Demain, la décroissance ! : penser l'écologie jusqu'au bout

Peut-il y avoir une croissance infinie dans un espace fini ?
Tout montre que non. Aux dérèglements climatiques
et à la dégradation du milieu naturel sous l'effet des pollutions
de toutes sortes s'ajoute l'épuisement des ressources naturelles,
à commencer par le pétrole, sur l'exploitation accélérée
desquelles repose toute la civilisation industrielle.
En un siècle, l'homme a consommé des stocks que la nature
avait mis 300 milions d'années à constituer.
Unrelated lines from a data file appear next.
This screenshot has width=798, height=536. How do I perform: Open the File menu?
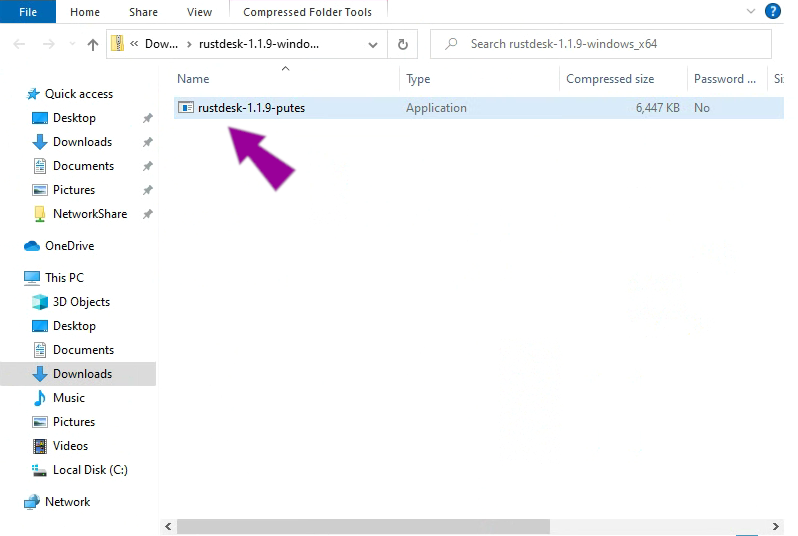[28, 12]
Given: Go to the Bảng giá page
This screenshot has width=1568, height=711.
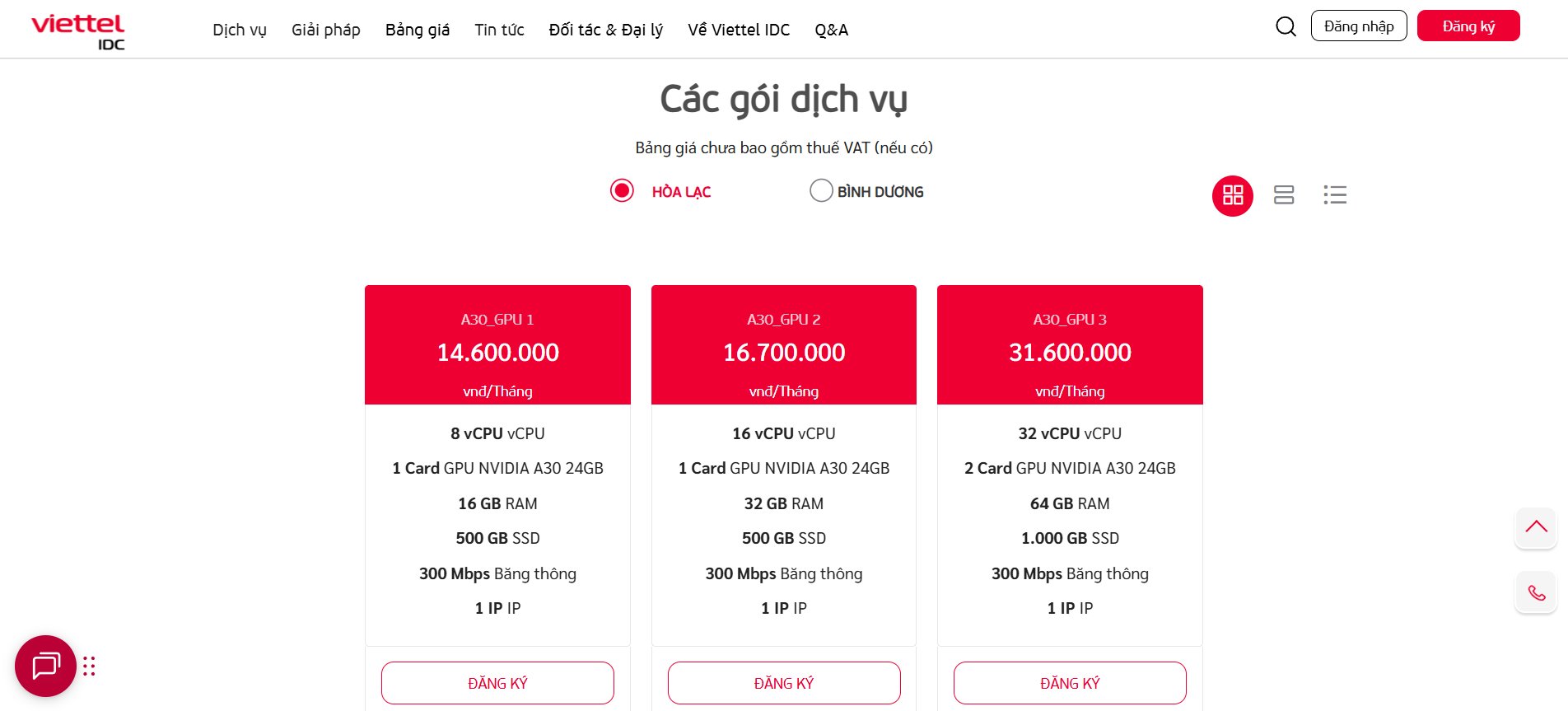Looking at the screenshot, I should [418, 30].
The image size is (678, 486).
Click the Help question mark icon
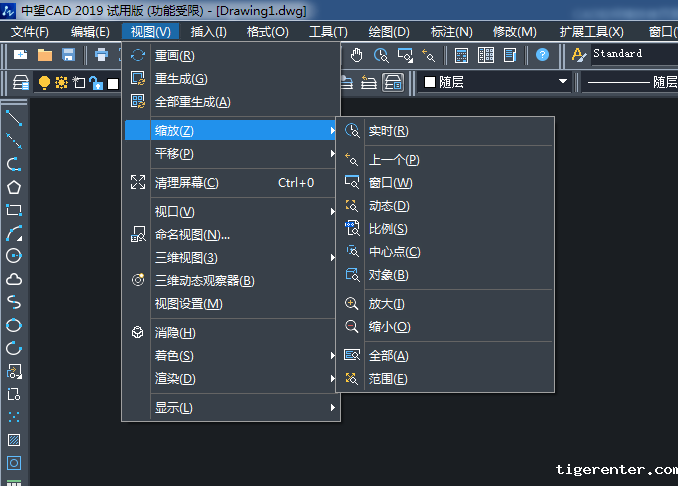point(542,54)
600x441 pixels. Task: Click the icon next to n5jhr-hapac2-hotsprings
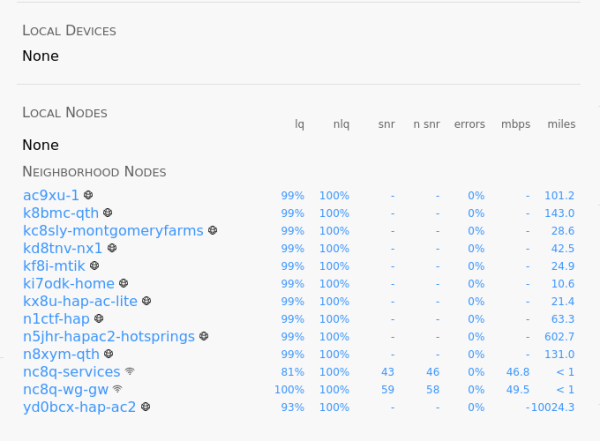tap(204, 336)

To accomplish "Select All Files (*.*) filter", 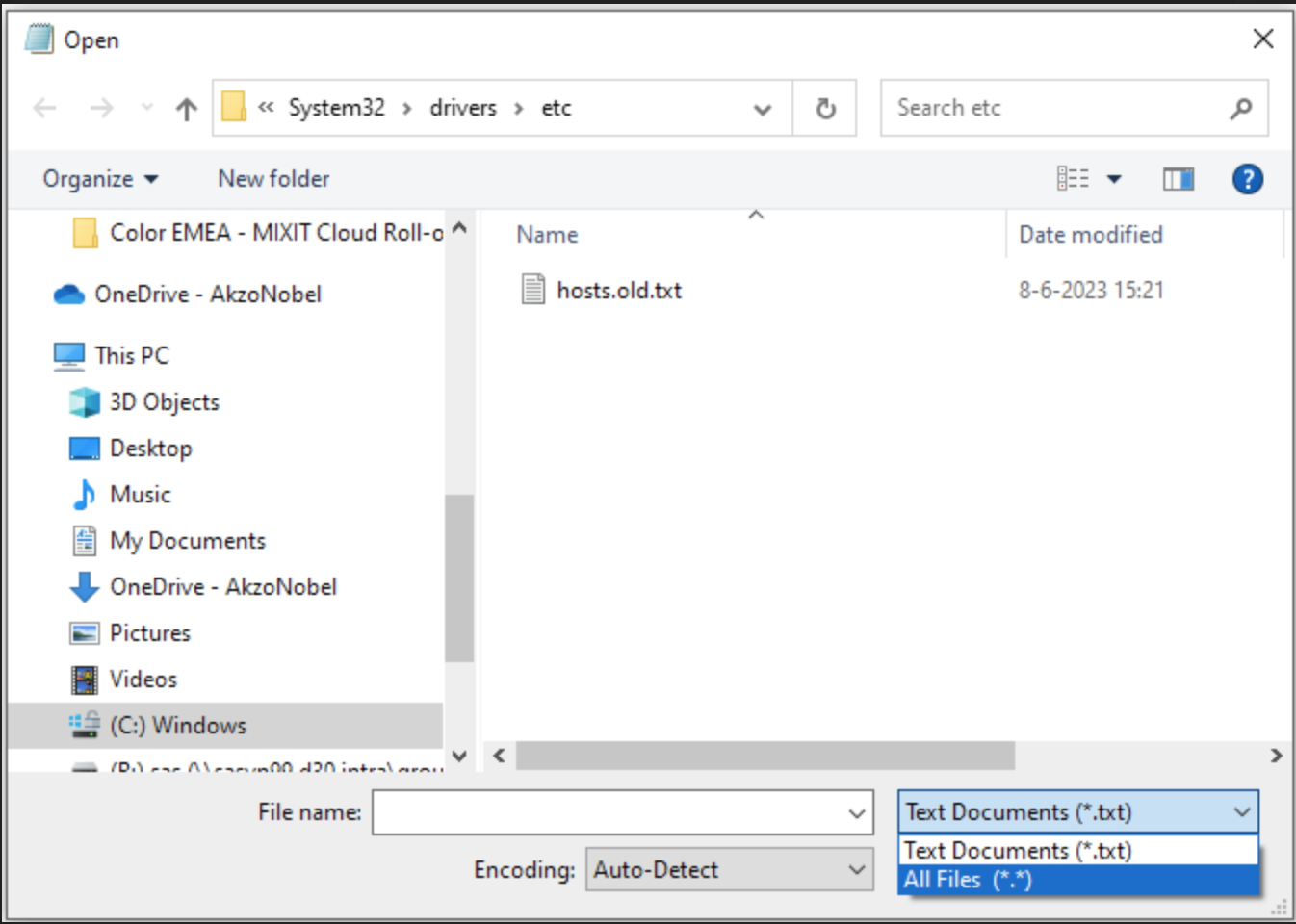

On sait désormais
que si tous les habitants du globe consommaient autant
que les Occidentaux, il faudrait quatre ou cinq planètes
supplémentaires pour couvrir nos besoins en matières premières !
Les partisans de la décroissance savent que le «développement
durable» ne fait au mieux que repousser les échéances.
Ils savent qu'on ne peut durablement préserver le milieu naturel
tout en permettant à la croissance de poursuivre sa folle course
en avant, cause principale de sa dégradation, et que la protection
de l'environnement ne peut se concilier avec la recherche permanente
de profits financiers toujours accrus. Ils veulent agir sur les causes,
et pas seulement sur les effets. Rompant avec la logique
du «toujours plus», ils s'emploient à mettre en application le mot
d'ordre lancé par Ivan Illich : «Vivre autrement pour vivre mieux».
Les préoccupations écologiques touchent aujourd'hui de plus en plus
de monde, mais toutes les conclusions n'en ont pas encore été tirées.
Une rupture est nécessaire. Et d'abord dans les mentalités.
Rupture vis-à-vis de l'omniprésence de l'économie et du primat
des valeurs marchandes. Rupture aussi dans notre rapport à la nature :
il s'agit d'en finir avec l'idéal qui fait de la Terre un objet intégralement
appropriable par le sujet humain. Au travers d'une interrogation
sur la croissance, c'est tout le problème de la relation de l'homme
à la nature et du sens de la présence humaine au monde qui est posé.